52-and-a-half years since Duchamp’s California debut, and first major museum retrospective, a Duchampian revival is taking place in LA. But don’t worry, there’s also a nice round number to celebrate. “It was 100 years ago,” explains Tom Norris, associate curator of the Norton Simon Museum, “in 1916, that Duchamp wrote to his sister and defined the readymade.” The object in question was an unassuming bottle rack, and in the artist’s words to his sister, “I purchased this as a sculpture already made.” And, as Norris continues, that “paved the way for Pop Art.” This connection is explored at the current exhibition running through August 29 at the Norton Simon, culled from two seminal exhibitions from the museum’s past life as the Pasadena Art Museum, “New Paintings of Common Objects,” (1962) and the “Marcel Duchamp Retrospective” of 1963.

Meanwhile, images from Duchamp’s landmark exhibit were on view across town in Bergamot Station at the Robert Berman Gallery. “Julian Wasser: Duchamp in Pasadena Redux,” transported the viewer via vintage silver gelatin prints to that now-legendary opening night: via the wizened visage of Duchamp smoking Cigar next to Bicycle Wheel or the playful Andy Warhol, Irving Blum, Billy Al Bengston and Dennis Hopper, at the Opening Reception, Duchamp Retrospective, Pasadena Art Museum, or the scandalous Duchamp Playing Chess with a Nude (Eve Babitz). Amidst Wasser’s photographs were a series of re-readymades and inspirations thereof made by LA-based Gregg Gibbs, and other artists.

Numerous works on view at the Norton Simon were made by the artists that populate Wasser’s photographs. Standing among a collection of 20th-century landmarks, chief curator Carol Togneri offered a personal note: “Anticipating this exhibition led me to go back and look at Duchamp’s correspondence and read about Duchamp’s life.” That in turn, Togneri explained, opened up an even greater appreciation for the “multiple intellectual layers” of the philosopher/artist.
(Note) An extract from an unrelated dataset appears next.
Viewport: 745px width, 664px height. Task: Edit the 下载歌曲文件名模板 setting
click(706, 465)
Offering Duchampophiles an opportunity to likewise dig a little deeper is an extensive gathering of printed works, photographs, publications, and other ephemera called “A Marcel Duchamp Collection” on view at LA Louver through May 14. The archival journey begins with the 1917 collaborative publication “The Blind Man,” traverses through his notes on the enigmatic The Large Glass, and even pauses for a copy of a rare assemblage/artist book Duchamp made in the early 1920s titled “Some French Moderns Says McBride.” At the end of the trip, we join the artist looking back with the 1966 Boîte-en-valise—miniature reproductions of his early important works.
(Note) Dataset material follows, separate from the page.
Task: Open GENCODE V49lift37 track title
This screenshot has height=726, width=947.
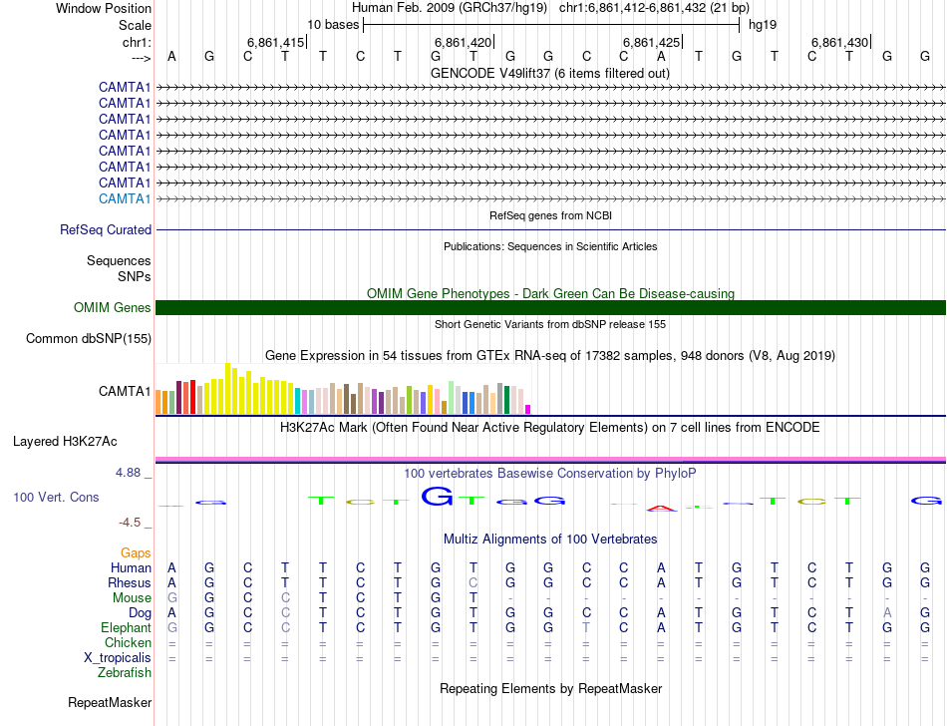Action: pos(549,74)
But Duchamp’s presence in Los Angeles can hardly be limited to these exhibitions. A show at Honor Fraser featured the works of Richard Pettibon, who riffs off the renowned Frenchman (alongside Frank Stella) in a series of small paintings and a recreated Bicycle Wheel. In addition to Pop, readily addressed in the Norton Simon show, Duchamp’s influence permeates the contemporary use of appropriation, the object, and many other interrogative artistic processes that are now commonplace. In Norris’s words: “more than presenting us with objects, Duchamp was presenting us with a way of thinking and a way of questioning. Duchamp made art about the questions we have about art.”